Bitter, he broke in, “What the devil can we do about it?”
“I can talk to Major Grace.”
“Talk?”
He was thunderstruck.
“You heard me. Talk. I called the guard in the hall just before you woke up. Told him to fetch that no-good Yankee son of a bitch right away.”
She tossed her head to rid her brow of a stray lock of scarlet hair. Somehow there was defiance as well as strength in the movement. Her smile grew sweetly vicious.
“’Course, I didn’t use those words. I was polite—well, polite as I
could
be, considering what they’ve done.” She seized his arm as he swayed. “You all right?”
“Yes.” But he was having difficulty standing.
“You look awful.”
“Another five or ten minutes, I’ll be fine.”
“That’s all the time I expect to spend with Grace.”
“Serena, what the devil are you fooling with him for?”
“Why, I’m going to beg him to leave the house alone.”
He was startled, yet impressed by the calculating expression in her blue eyes. She went on.
“He put on a fierce show in the sitting room. Men have to do that—bluster some—in front of other men they boss around. But if I can get him alone—”
The thrust of her idea erased his appreciation of her calm. “You’ve lost your damn mind! Before you came downstairs,
I
tried to reason with him and couldn’t.”
“Reason with him? I’ll bet you sassed him and practically bit his head off. Right in front of his men, too.”
A guilty look said she was right.
“I hate him as much as you do, Jeremiah. But I think he fancies me a little. He sure enough stared at me as if he did. Your tactics didn’t work. Let me try mine.”
Sarcasm in his voice: “You believe nice friendly words and smiles will have an effect on a man like that?”
“Might.” She nodded. Then, piqued: “You have any better suggestions?”
“I suggest you forget the whole idea right now.”

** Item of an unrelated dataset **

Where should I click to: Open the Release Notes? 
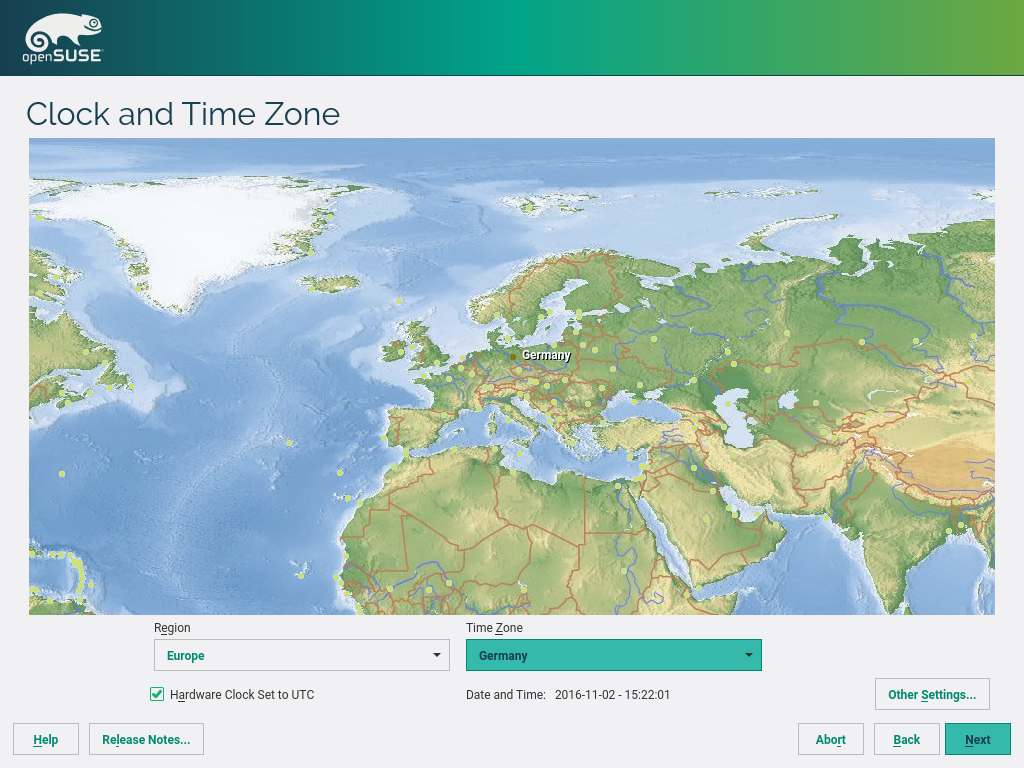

She stamped her foot. “What’s the matter with you? Don’t you understand Rosewood may be all we’ll have left after these men move on? We won’t even have Rosewood—or water fit to drink—if one of us doesn’t do
something!”
Her anger blunted his. He let another, deeper concern surface. “But, Serena, that man—he’s a bad sort. The worst.”
“I know what you’re saying.”
“Do you? He could take advantage—”
“You think I don’t appreciate that?”
She rushed to him. One hand touched his sweaty cheek.
“Doesn’t it scare you?”
“’Course it does. But I want to save this house. And I don’t want them to hurt you again. Considering the way you behaved, they might take a notion to do it.”
Part of him responded to her sympathetic tone, but another part resented having someone else fight his battles. He stalked away three steps, crunching glass under his boot.